All of the data below should be output exactly as given.

Content starts

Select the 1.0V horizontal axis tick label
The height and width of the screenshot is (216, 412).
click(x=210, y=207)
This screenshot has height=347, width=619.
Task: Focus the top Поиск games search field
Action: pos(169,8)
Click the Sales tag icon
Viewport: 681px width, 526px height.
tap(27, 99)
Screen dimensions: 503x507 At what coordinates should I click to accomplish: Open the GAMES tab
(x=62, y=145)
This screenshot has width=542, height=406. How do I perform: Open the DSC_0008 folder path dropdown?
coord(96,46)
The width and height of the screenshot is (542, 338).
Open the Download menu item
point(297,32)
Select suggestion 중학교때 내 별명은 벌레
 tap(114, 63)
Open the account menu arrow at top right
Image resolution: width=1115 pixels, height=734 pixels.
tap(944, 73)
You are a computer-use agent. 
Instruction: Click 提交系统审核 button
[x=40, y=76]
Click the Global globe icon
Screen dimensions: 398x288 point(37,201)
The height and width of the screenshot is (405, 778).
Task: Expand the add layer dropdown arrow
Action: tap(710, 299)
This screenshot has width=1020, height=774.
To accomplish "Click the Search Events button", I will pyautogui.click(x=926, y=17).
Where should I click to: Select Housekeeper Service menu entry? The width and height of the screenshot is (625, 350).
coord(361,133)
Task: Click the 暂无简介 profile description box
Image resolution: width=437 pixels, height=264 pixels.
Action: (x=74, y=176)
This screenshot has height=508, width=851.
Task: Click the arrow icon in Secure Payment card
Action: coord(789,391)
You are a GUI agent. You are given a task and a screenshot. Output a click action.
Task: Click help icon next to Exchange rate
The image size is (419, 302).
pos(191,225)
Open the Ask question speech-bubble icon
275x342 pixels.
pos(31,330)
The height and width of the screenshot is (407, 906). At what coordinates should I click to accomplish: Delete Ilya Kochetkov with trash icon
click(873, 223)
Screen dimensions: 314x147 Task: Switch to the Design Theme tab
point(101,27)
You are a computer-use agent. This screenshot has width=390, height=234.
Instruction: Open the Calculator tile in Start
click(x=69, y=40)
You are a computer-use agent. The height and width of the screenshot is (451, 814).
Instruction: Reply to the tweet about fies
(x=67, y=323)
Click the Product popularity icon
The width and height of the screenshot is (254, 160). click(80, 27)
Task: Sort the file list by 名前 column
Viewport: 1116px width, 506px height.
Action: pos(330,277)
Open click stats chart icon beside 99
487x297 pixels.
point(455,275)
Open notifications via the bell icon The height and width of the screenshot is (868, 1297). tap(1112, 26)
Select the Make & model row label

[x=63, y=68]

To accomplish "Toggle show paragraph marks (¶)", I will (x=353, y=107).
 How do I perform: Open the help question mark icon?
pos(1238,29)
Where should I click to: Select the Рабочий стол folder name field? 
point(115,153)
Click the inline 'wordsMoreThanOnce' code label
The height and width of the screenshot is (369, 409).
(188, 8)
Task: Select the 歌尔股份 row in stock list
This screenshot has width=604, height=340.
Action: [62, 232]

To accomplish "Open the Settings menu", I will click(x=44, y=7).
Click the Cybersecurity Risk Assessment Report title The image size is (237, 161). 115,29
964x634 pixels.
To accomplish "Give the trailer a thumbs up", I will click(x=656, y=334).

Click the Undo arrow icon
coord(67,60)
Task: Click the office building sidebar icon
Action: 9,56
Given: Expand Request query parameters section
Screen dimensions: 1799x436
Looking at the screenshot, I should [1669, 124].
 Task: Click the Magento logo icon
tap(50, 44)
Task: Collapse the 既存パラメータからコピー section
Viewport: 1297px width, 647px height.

Content ends

■ Solved exercise
Select the 1.0V horizontal axis tick label
The height and width of the screenshot is (216, 412).
click(x=210, y=207)
This screenshot has height=347, width=619.
Task: Focus the top Поиск games search field
Action: pos(169,8)
Click the Sales tag icon
Viewport: 681px width, 526px height.
tap(27, 99)
Screen dimensions: 503x507 At what coordinates should I click to accomplish: Open the GAMES tab
(x=62, y=145)
This screenshot has width=542, height=406. How do I perform: Open the DSC_0008 folder path dropdown?
coord(96,46)
The width and height of the screenshot is (542, 338).
Open the Download menu item
point(297,32)
Select suggestion 중학교때 내 별명은 벌레
 tap(114, 63)
Open the account menu arrow at top right
Image resolution: width=1115 pixels, height=734 pixels.
tap(944, 73)
You are a computer-use agent. 
Instruction: Click 提交系统审核 button
[x=40, y=76]
Click the Global globe icon
Screen dimensions: 398x288 point(37,201)
The height and width of the screenshot is (405, 778).
Task: Expand the add layer dropdown arrow
Action: tap(710, 299)
This screenshot has width=1020, height=774.
To accomplish "Click the Search Events button", I will pyautogui.click(x=926, y=17).
Where should I click to: Select Housekeeper Service menu entry? The width and height of the screenshot is (625, 350).
coord(361,133)
Task: Click the 暂无简介 profile description box
Image resolution: width=437 pixels, height=264 pixels.
Action: (x=74, y=176)
This screenshot has height=508, width=851.
Task: Click the arrow icon in Secure Payment card
Action: coord(789,391)
You are a GUI agent. You are given a task and a screenshot. Output a click action.
Task: Click help icon next to Exchange rate
The image size is (419, 302).
pos(191,225)
Open the Ask question speech-bubble icon
275x342 pixels.
pos(31,330)
The height and width of the screenshot is (407, 906). At what coordinates should I click to accomplish: Delete Ilya Kochetkov with trash icon
click(873, 223)
Screen dimensions: 314x147 Task: Switch to the Design Theme tab
point(101,27)
You are a computer-use agent. This screenshot has width=390, height=234.
Instruction: Open the Calculator tile in Start
click(x=69, y=40)
You are a computer-use agent. The height and width of the screenshot is (451, 814).
Instruction: Reply to the tweet about fies
(x=67, y=323)
Click the Product popularity icon
The width and height of the screenshot is (254, 160). click(80, 27)
Task: Sort the file list by 名前 column
Viewport: 1116px width, 506px height.
Action: pos(330,277)
Open click stats chart icon beside 99
487x297 pixels.
point(455,275)
Open notifications via the bell icon The height and width of the screenshot is (868, 1297). tap(1112, 26)
Select the Make & model row label

[x=63, y=68]

To accomplish "Toggle show paragraph marks (¶)", I will (x=353, y=107).
 How do I perform: Open the help question mark icon?
pos(1238,29)
Where should I click to: Select the Рабочий стол folder name field? 
point(115,153)
Click the inline 'wordsMoreThanOnce' code label
The height and width of the screenshot is (369, 409).
(188, 8)
Task: Select the 歌尔股份 row in stock list
This screenshot has width=604, height=340.
Action: [62, 232]

To accomplish "Open the Settings menu", I will click(x=44, y=7).
Click the Cybersecurity Risk Assessment Report title The image size is (237, 161). 115,29
964x634 pixels.
To accomplish "Give the trailer a thumbs up", I will click(x=656, y=334).

Click the Undo arrow icon
coord(67,60)
Task: Click the office building sidebar icon
Action: 9,56
Given: Expand Request query parameters section
Screen dimensions: 1799x436
Looking at the screenshot, I should [1669, 124].
 Task: Click the Magento logo icon
tap(50, 44)
Task: Collapse the 既存パラメータからコピー section
Viewport: 1297px width, 647px height.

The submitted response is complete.